### TASK OBJECTIVE
After locating the line with "[Mark Entradas para Cinesa" below, output it and each following line exactly, stopping after the line with "Da, imam 18 ili više godina". No pictures.

Stored dataset items:
BEGIN
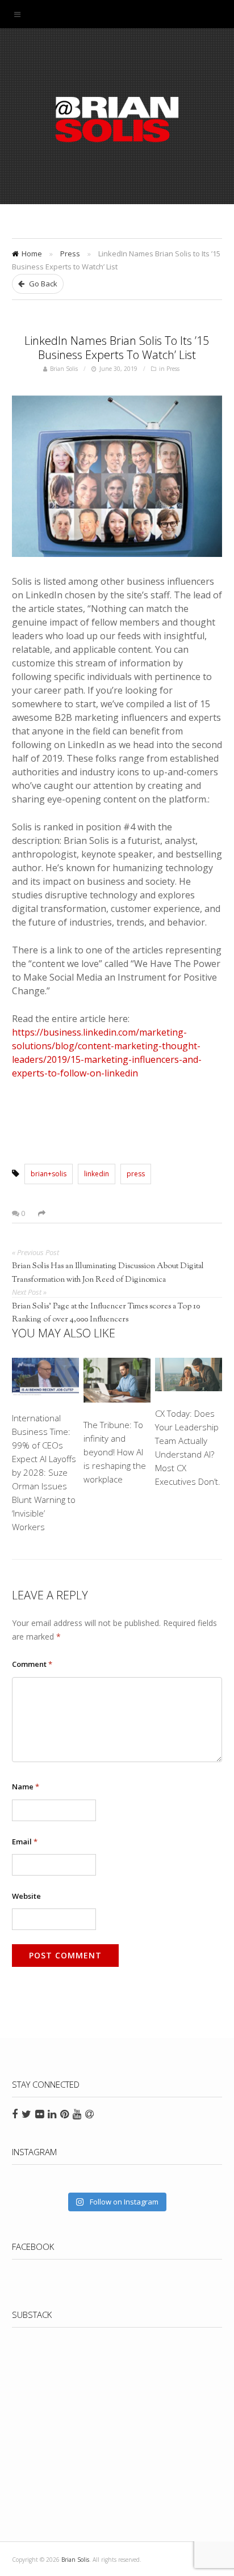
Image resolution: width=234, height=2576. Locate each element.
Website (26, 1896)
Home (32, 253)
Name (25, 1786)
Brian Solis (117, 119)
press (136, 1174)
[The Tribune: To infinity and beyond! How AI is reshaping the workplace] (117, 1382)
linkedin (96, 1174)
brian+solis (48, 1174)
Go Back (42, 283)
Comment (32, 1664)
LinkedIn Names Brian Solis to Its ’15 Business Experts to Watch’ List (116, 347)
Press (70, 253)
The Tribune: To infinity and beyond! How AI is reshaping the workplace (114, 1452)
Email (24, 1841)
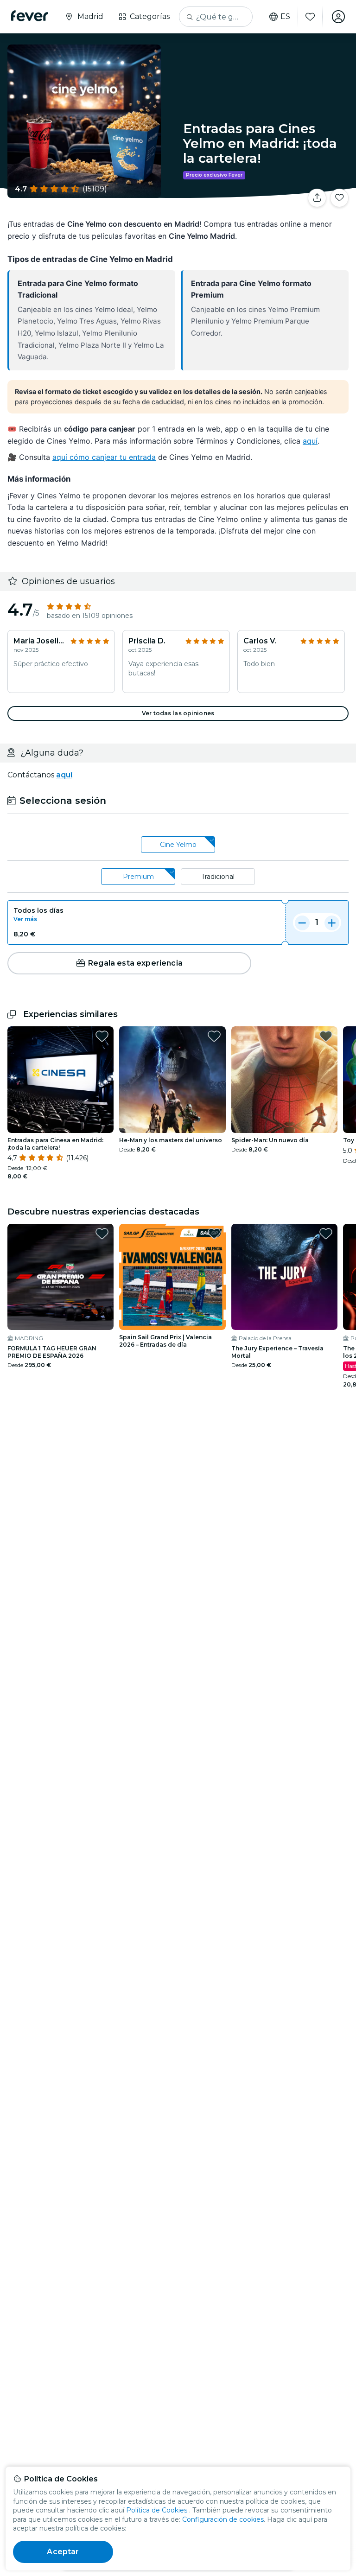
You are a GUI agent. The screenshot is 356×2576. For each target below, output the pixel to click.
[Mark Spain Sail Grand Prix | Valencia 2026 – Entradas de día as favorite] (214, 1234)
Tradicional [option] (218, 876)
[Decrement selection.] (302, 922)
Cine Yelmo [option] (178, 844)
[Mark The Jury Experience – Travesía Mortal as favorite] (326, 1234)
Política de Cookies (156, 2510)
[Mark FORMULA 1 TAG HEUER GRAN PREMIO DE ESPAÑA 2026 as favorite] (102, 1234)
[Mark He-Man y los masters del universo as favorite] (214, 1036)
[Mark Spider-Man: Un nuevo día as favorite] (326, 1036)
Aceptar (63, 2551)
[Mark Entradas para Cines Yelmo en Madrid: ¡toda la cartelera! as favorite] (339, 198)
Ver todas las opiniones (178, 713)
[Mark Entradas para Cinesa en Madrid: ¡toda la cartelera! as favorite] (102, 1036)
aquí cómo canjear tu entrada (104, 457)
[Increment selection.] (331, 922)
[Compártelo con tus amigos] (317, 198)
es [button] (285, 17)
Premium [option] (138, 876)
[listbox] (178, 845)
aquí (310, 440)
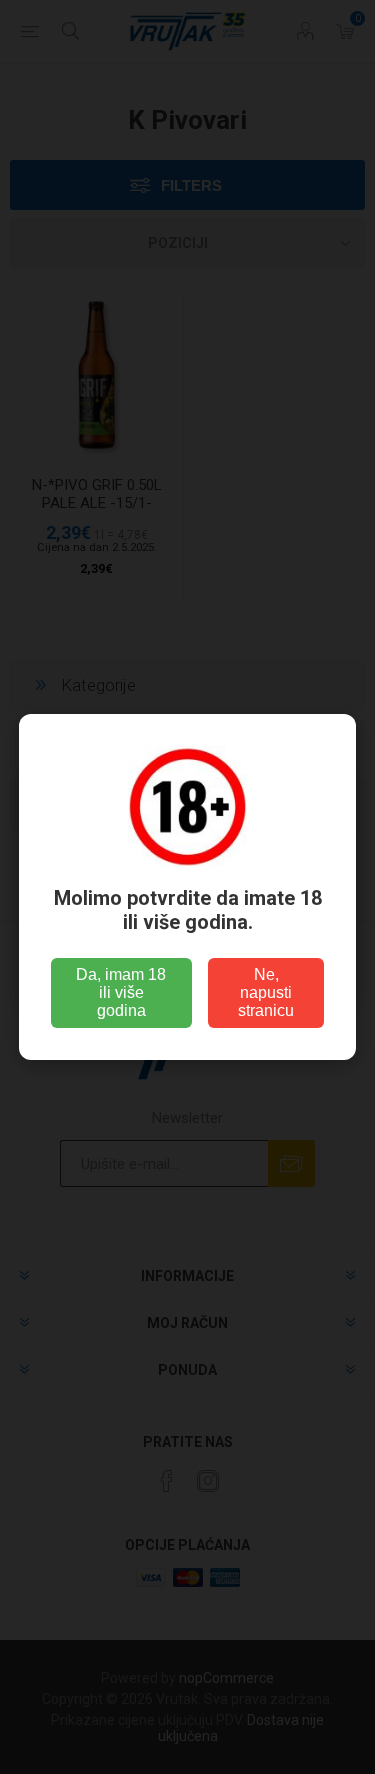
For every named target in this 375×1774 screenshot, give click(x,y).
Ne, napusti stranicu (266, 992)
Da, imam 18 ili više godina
END
BEGIN
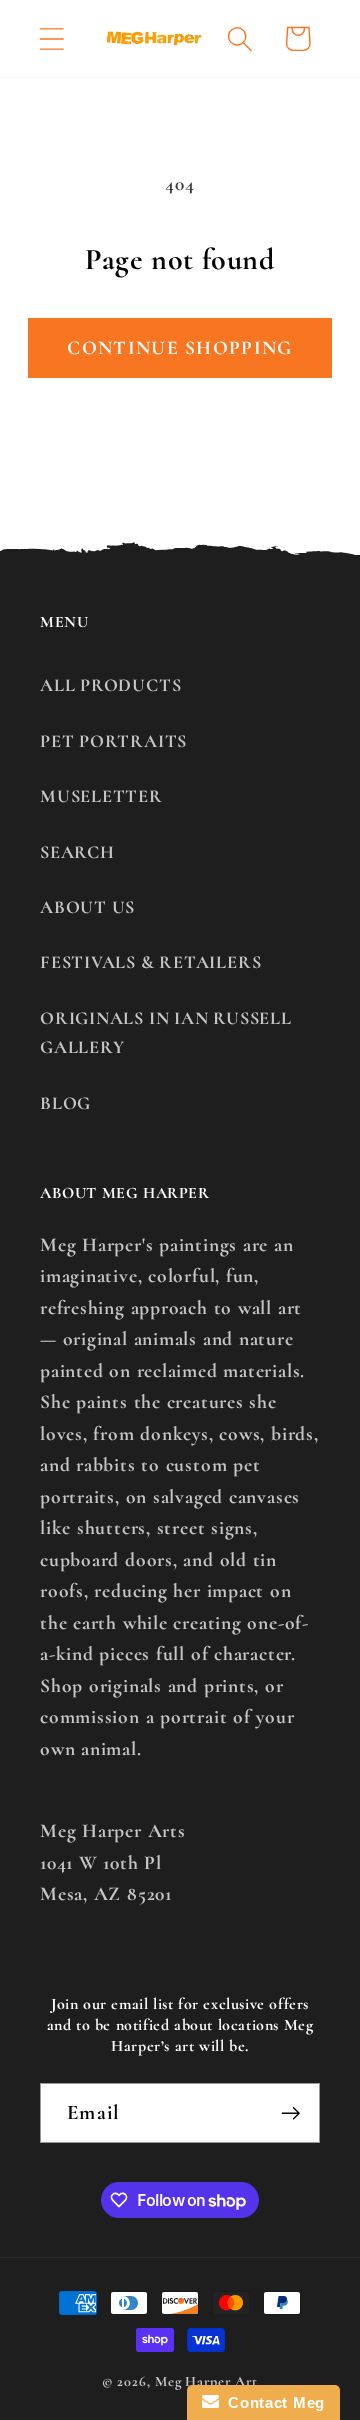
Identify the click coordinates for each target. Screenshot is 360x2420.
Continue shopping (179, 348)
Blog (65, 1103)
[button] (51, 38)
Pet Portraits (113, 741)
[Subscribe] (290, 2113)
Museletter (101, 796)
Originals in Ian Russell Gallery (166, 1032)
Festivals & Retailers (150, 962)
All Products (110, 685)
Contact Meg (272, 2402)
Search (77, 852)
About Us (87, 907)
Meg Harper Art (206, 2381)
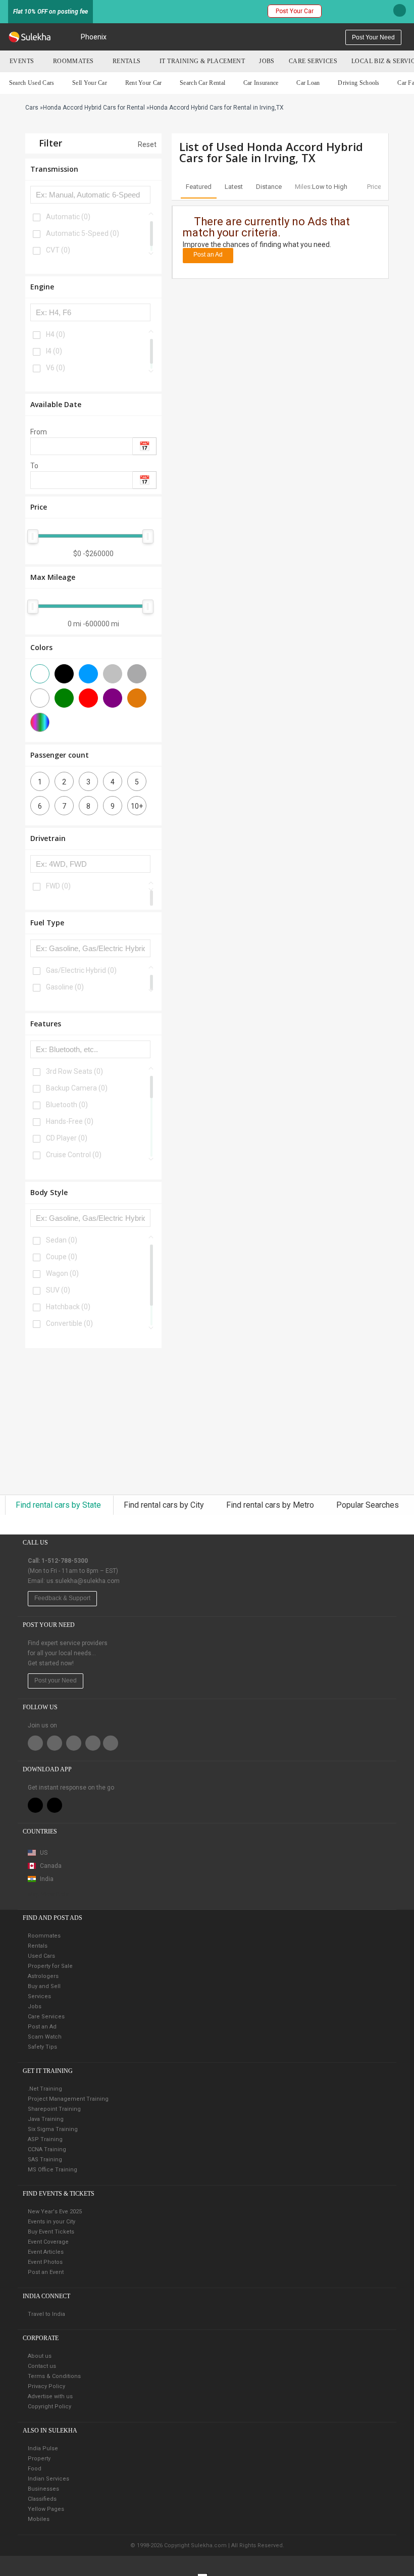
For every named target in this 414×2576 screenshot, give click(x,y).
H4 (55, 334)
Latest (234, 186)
END
### OUTPUT OF THE TASK
[Mark Entradas para Cinesa en Madrid: ¡toda la cartelera! as favorite] (102, 1036)
aquí cómo canjear tu entrada (104, 457)
[Increment selection.] (331, 922)
[Compártelo con tus amigos] (317, 198)
es [button] (285, 17)
Premium [option] (138, 876)
[listbox] (178, 845)
aquí (310, 440)
For every named target in this 375×1774 screenshot, give click(x,y).
Ne, napusti stranicu (266, 992)
Da, imam 18 ili više godina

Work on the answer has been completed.